Thursday, October 29, 2015

Peg MadsenWhen Pulaski Memorial Hospital established a rural health clinic with recently acquired independent physicians and nurse practitioners, the Winamac, Ind.-based critical access hospital’s administrators began to realize that the hospital and rural medical office building staff needed to work together as a team to standardize processes.

Purdue Healthcare Advisors (PHA) was engaged to initiate a Rapid Improvement Event (RIE) focused on order processing between the hospital and clinic.  PHA spent several days on-site educating the newly formed, ten-member Lean Team on lean principles prior to guiding them in defining their project charter. The team agreed to focus efforts on more complex diagnostic testing orders including magnetic resonance imaging (MRI), computerized tomography (CT), and nuclear medicine. 

“As we discussed what we wanted to achieve from the Lean project, the team agreed to focus on things that brought value to the patient, such as reducing the amount of time patients waited prior to diagnostic testing,” said Patient Administration Director Peg Madsen. “We wanted to eliminate the possibility for insurance precertification errors that would delay testing, and we wanted to improve the process from the time patient arrived at the hospital to the time their testing was complete.”

That meant orders for diagnostic testing needed to be precertifed and those “precerts” needed to match the actual procedure the patients received when they arrived for the test.  If not, this caused test delays for the patient and potential insurance denials of payment.  Patients also needed timely pre-testing prep instructions (what not to eat, what meds to stop, etc.).  Challenges included different computer systems in the hospital and clinic as well as orders not readily accessible to multiple departments.  The team used a lean tool called a SIPOCS to identify suppliers and customers, and to produce baseline measures and goals. A swim lane diagram helped visually distinguish job duties and responsibilities in the process.

As implementation got underway, initial solutions identified the need for the timely sharing of physician orders between departments, which required the purchase of a desktop scanner for the precertification area.  Improving software functionality, however, was not so simple and required significant assistance from the IT administrator, who was added as a permanent member of the team.   The IT administrator worked closely with the providers and clinic patient information system professionals to create system prompts and large fields for free-form text in the clinic’s software order system.  Now the system prompts the physician for contraindications, such as possible allergies associated with test dyes, and physicians were able to add additional comments to clarify their orders for the scheduler and diagnostic lab personnel.

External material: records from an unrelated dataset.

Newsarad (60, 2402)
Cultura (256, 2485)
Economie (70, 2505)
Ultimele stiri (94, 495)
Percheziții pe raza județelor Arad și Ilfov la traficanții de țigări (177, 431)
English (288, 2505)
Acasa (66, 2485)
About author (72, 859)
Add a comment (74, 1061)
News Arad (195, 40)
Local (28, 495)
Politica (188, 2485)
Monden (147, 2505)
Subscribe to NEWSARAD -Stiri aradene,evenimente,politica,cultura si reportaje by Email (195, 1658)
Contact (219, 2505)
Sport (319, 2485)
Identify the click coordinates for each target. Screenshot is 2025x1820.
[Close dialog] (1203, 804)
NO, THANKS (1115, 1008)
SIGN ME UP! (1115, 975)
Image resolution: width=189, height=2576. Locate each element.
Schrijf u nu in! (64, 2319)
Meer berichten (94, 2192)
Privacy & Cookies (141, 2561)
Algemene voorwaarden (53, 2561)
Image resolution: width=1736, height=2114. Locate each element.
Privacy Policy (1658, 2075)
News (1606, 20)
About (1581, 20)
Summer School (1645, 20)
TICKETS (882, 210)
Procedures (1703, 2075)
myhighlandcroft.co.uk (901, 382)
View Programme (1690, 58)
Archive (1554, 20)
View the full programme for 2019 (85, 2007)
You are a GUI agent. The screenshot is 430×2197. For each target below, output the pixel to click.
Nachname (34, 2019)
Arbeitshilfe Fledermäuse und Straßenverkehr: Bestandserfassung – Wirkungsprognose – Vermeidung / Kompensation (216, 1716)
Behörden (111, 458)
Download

As a result of the improvements, patient registration time at Pulaski Memorial was reduced from 6 to 4.5 minutes on average; wait times in the diagnostic lab dropped from 19 to 5.8 minutes average; and precertification errors went from 36 down to 2 during the revenue cycle. Overall patient satisfaction for the procedures rose from an average of 71% to almost 90%. Since the completion of this lean initiative, process improvements have expanded to diagnostic testing orders involving ultrasounds and mammograms.